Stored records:
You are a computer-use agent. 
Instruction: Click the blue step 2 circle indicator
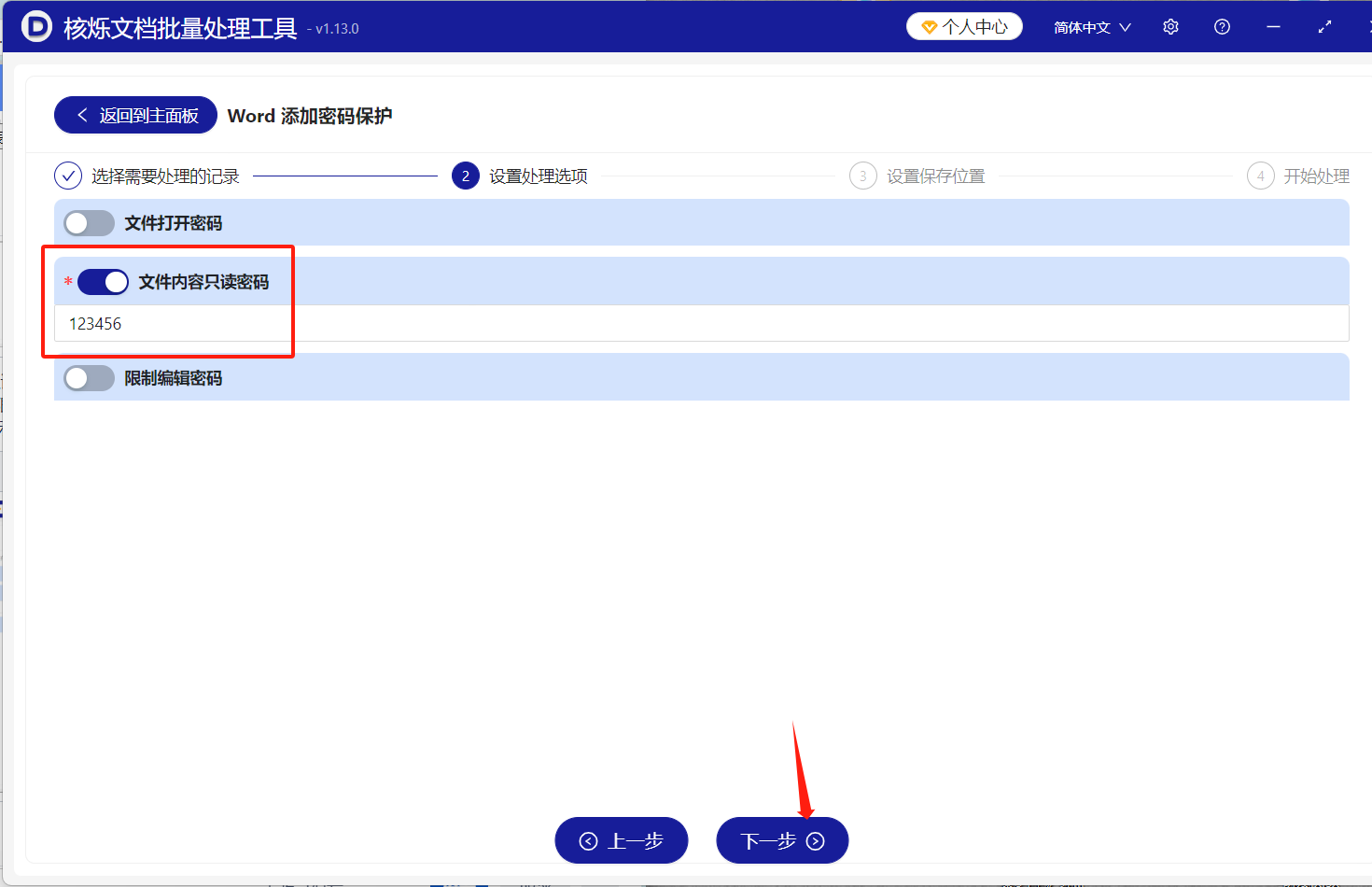[465, 176]
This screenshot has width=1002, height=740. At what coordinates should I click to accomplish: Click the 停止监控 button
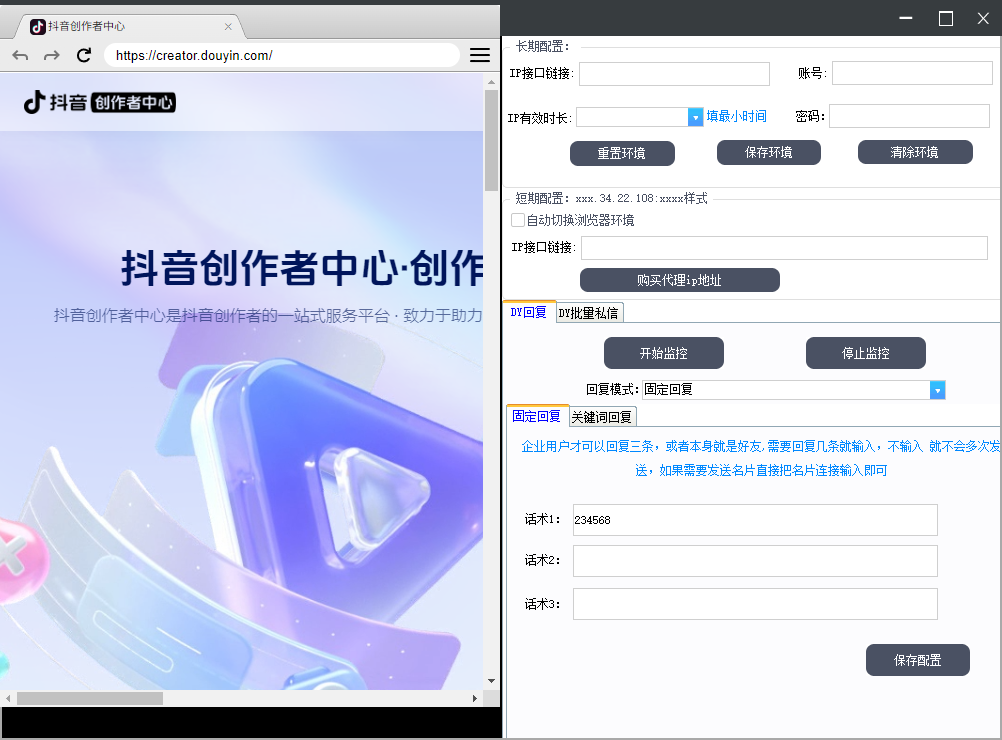[865, 353]
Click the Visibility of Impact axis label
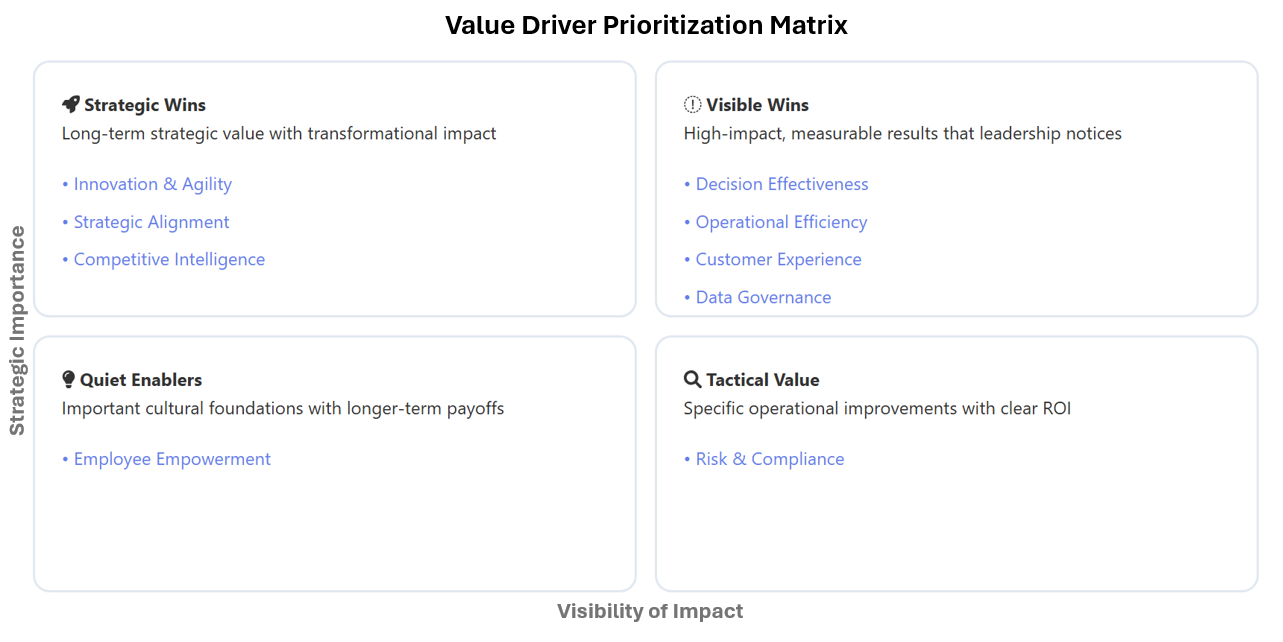 [x=650, y=611]
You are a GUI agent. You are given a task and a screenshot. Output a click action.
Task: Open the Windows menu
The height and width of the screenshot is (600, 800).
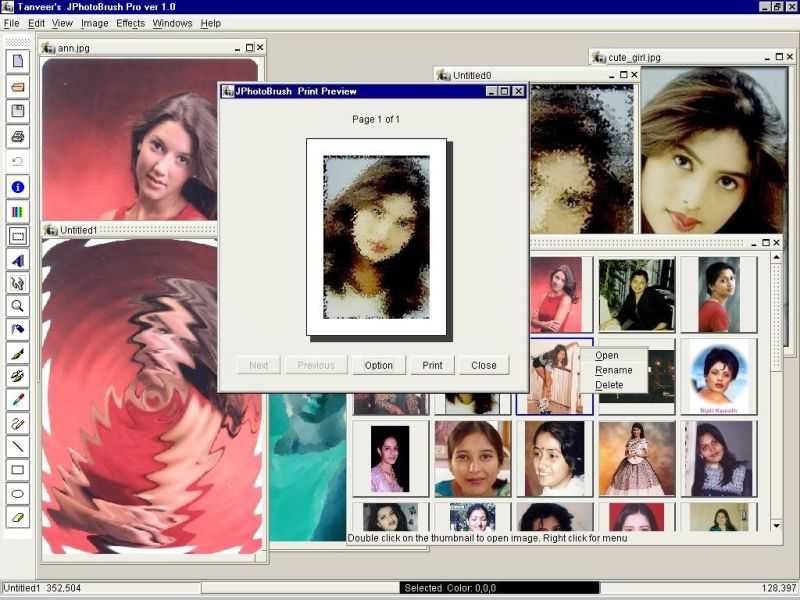[172, 23]
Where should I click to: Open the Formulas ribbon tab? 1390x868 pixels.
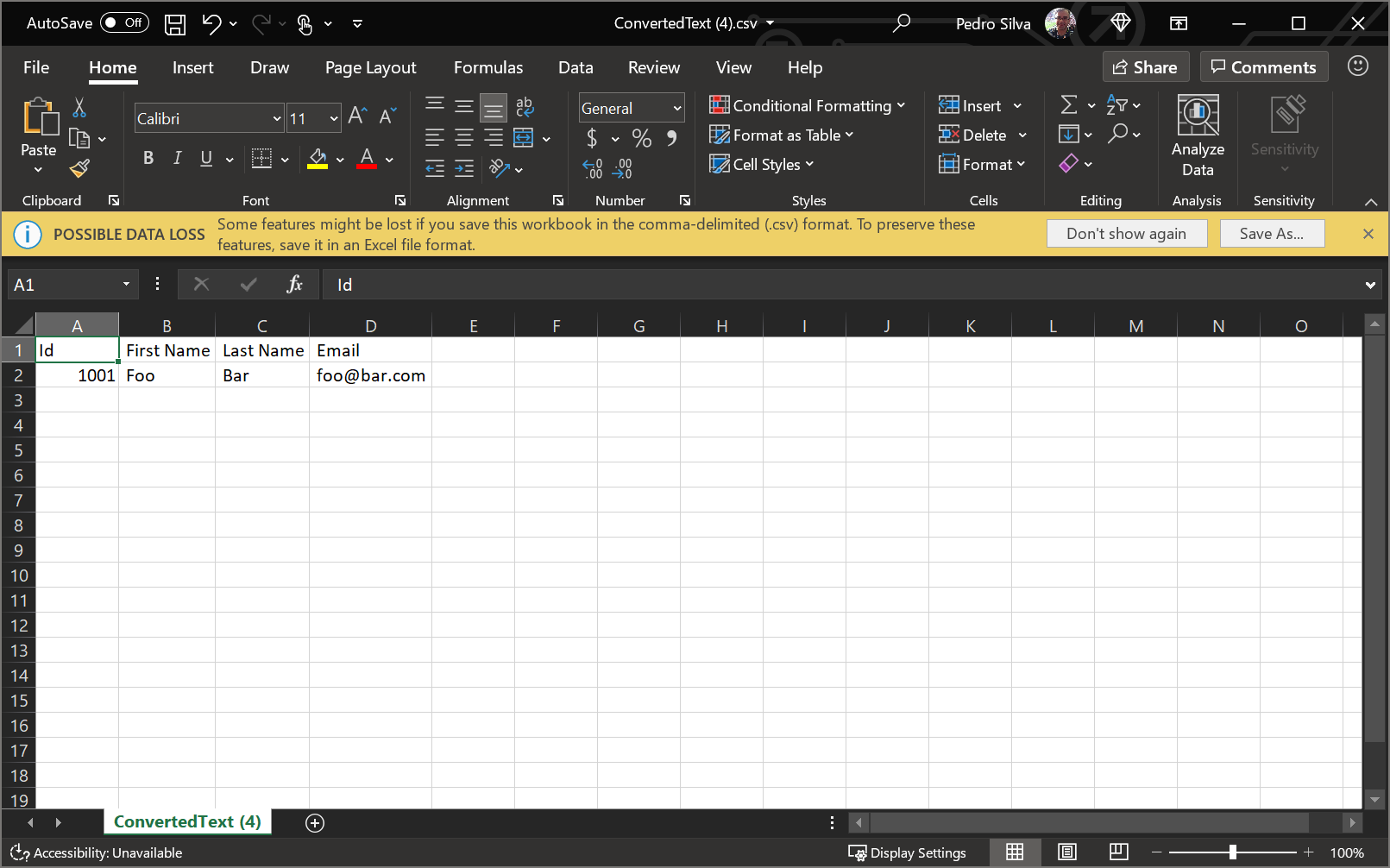point(487,67)
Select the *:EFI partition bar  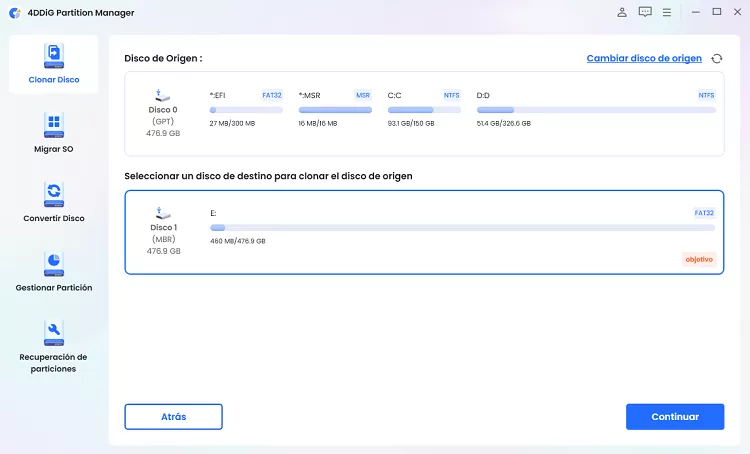[246, 110]
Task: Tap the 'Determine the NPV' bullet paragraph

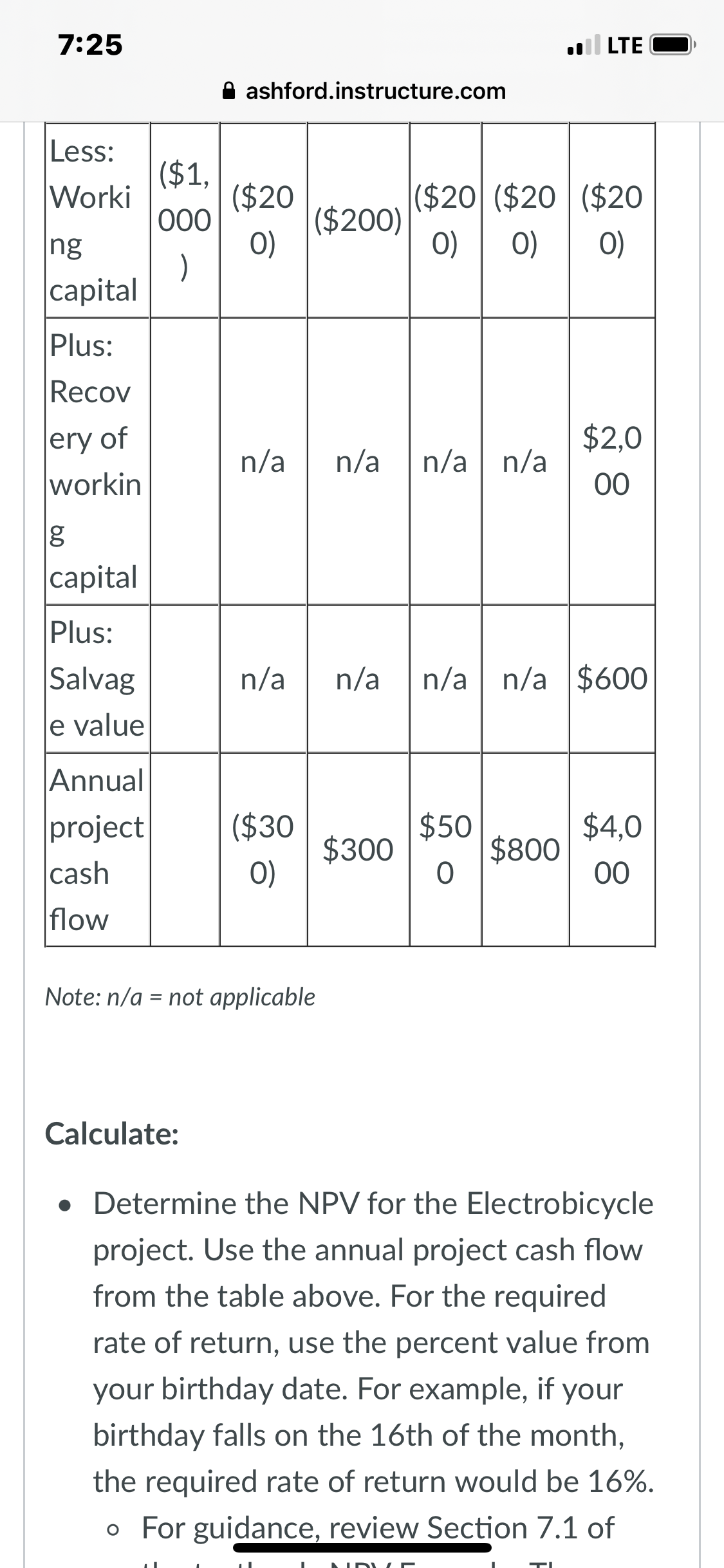Action: click(373, 1342)
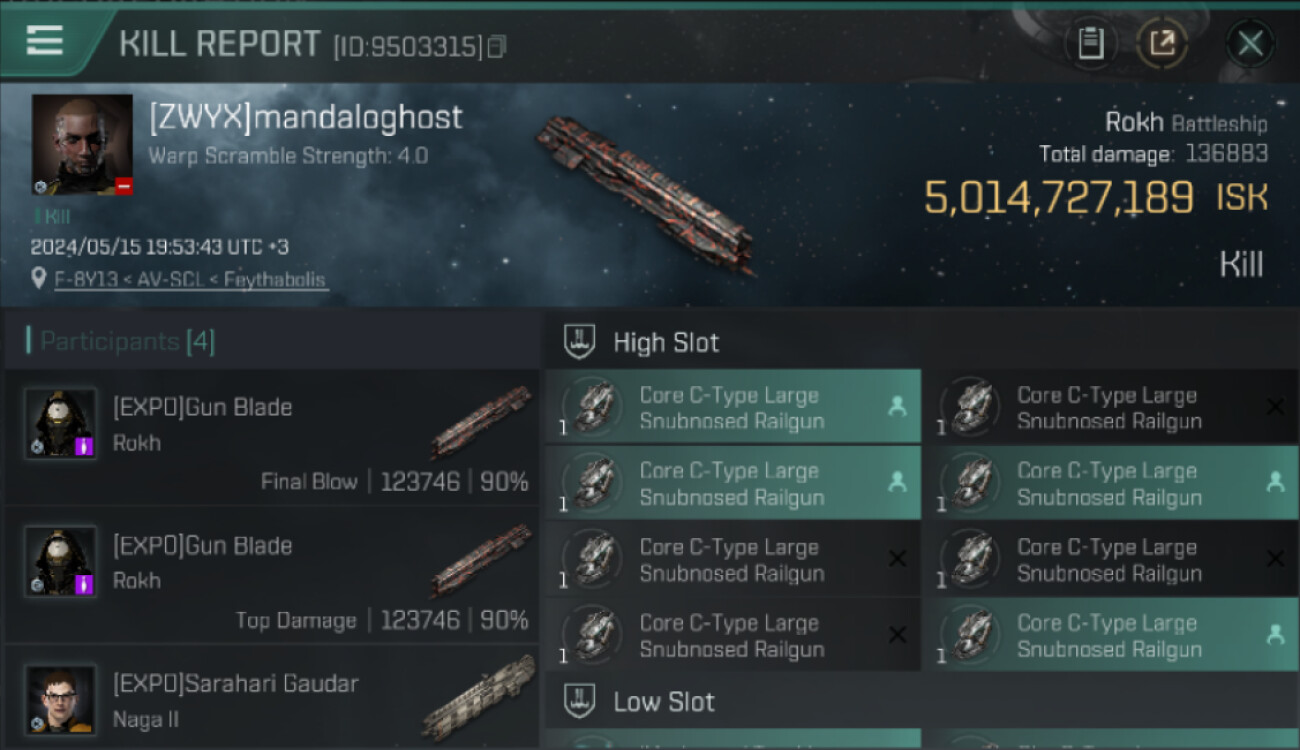1300x750 pixels.
Task: Click the Low Slot shield icon
Action: point(581,700)
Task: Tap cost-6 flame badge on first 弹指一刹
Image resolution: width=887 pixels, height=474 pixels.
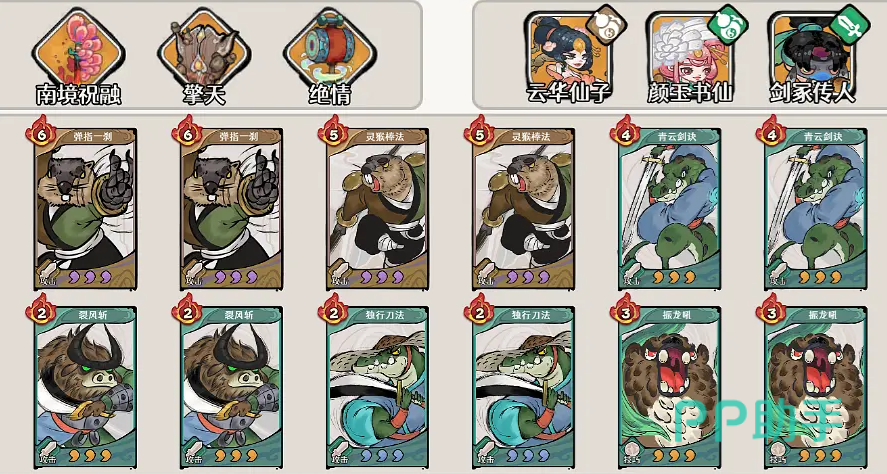Action: coord(41,132)
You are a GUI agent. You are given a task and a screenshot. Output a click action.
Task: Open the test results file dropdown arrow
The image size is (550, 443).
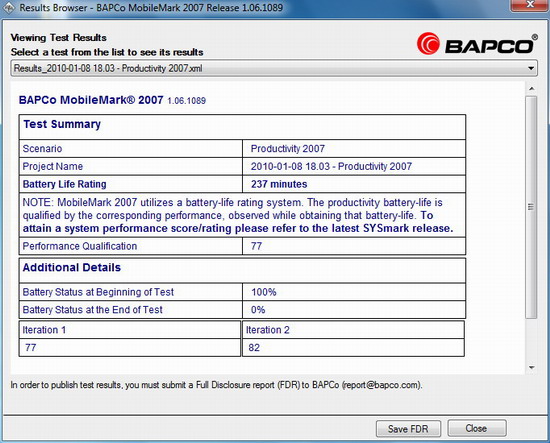pos(531,68)
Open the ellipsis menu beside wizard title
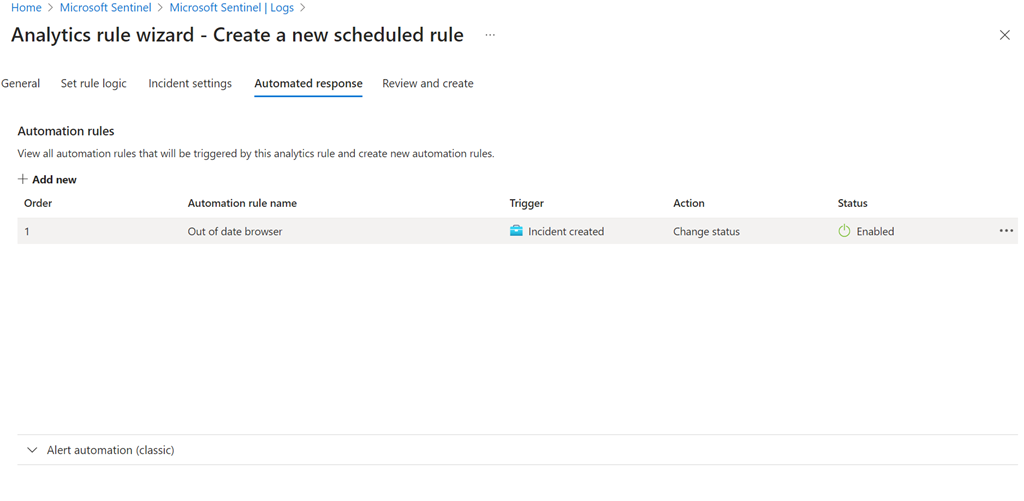 490,35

→ **Work task**: Return the line containing "The image size is (550, 443)." and every line after it through the end of the records above, exactly and nothing else, but not the pictures.

→ **Problem solution**:
The image size is (550, 443).
pos(531,68)
Open the ellipsis menu beside wizard title
 490,35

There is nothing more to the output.